Ken Kurson, the former editor of the New York Observer, doesn’t have the résumé of someone who’d find himself on the board of the National Endowment for the Humanities. But he has the connections to be considered for an appointment to the prestigious board, including a friendship with Jared Kushner, who hired Kurson to run the Observer in 2013.
As the Times reported Thursday, though, a nomination never came for Kurson, despite his relationship with Kushner, his long-time affiliation with Rudy Giuliani, whose short-lived 2008 presidential campaign Kurson ran, and his brief stint in 2016 as a Donald Trump speechwriter. The problem, according to the Times, was a harassment allegation that surfaced during the FBI’s background check on Kurson.
The target of the alleged harassment was a doctor at New York City’s Mount Sinai Hospital who was friends with Kurson and his wife. While the couple was splitting up in 2015, the doctor alleges that Kurson began posting negative reviews of her on Yelp and RateMDs.com. And then, according to the doctor, he allegedly went went further in his attempts to make professional trouble for her:
That same month, the wife of the doctor’s boss received emails from someone she believed to be Mr. Kurson. The emails made unsubstantiated allegations about the doctor and her boss, and his wife regarded them as a form of harassment, according to a person familiar with the emails and documents reviewed by The Times. The doctor’s boss reported those emails to Mount Sinai officials.
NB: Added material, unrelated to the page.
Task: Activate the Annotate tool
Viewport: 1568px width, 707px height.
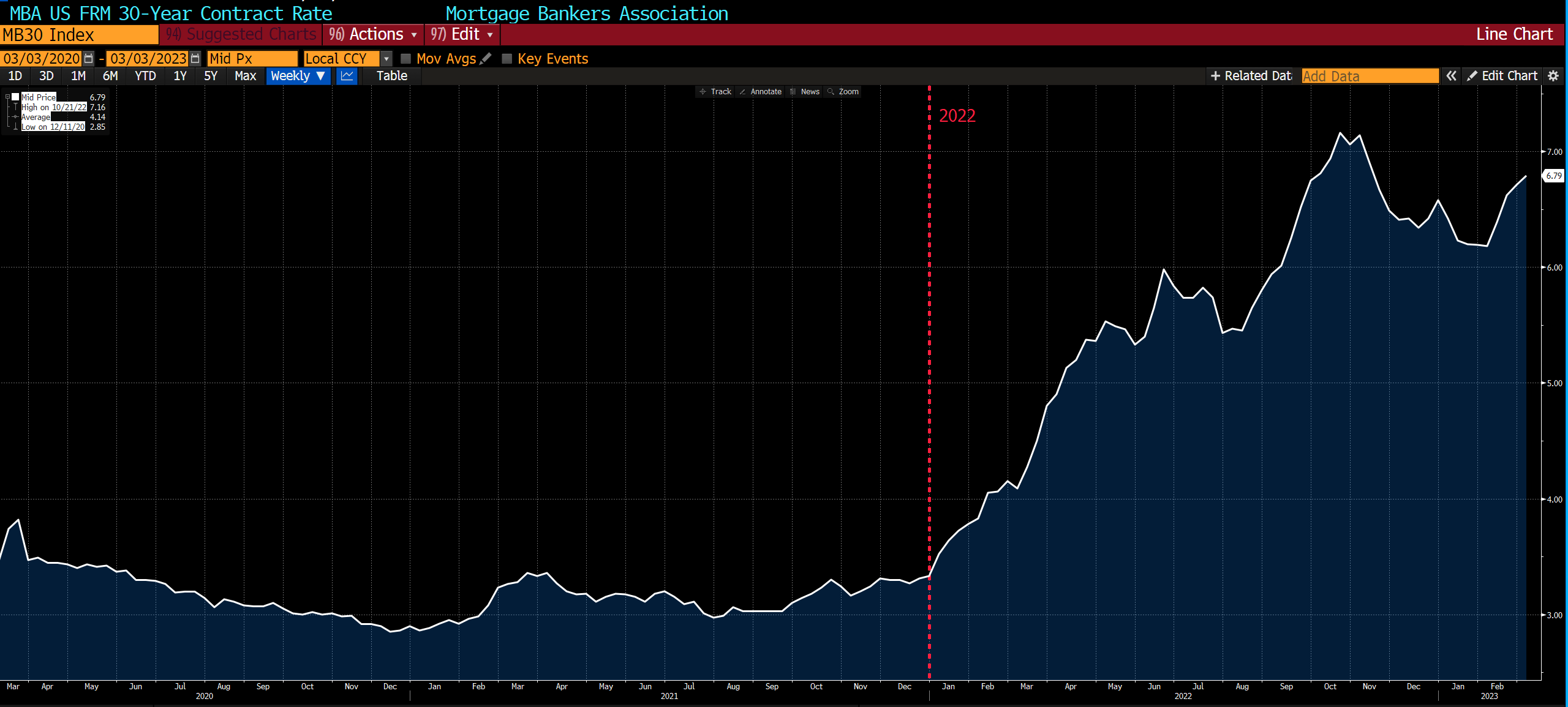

The hospital eventually hired an investigator to look into the harassment and assigned extra security to the hospital waiting room. Kurson told the Times that the doctor is “a very good friend” and he considers “this chapter long closed.”
As for why he didn’t end up on the Trump administration’s list of nominees to the NEH board, Kurson said that he withdrew himself from consideration because there was too much paperwork to fill out.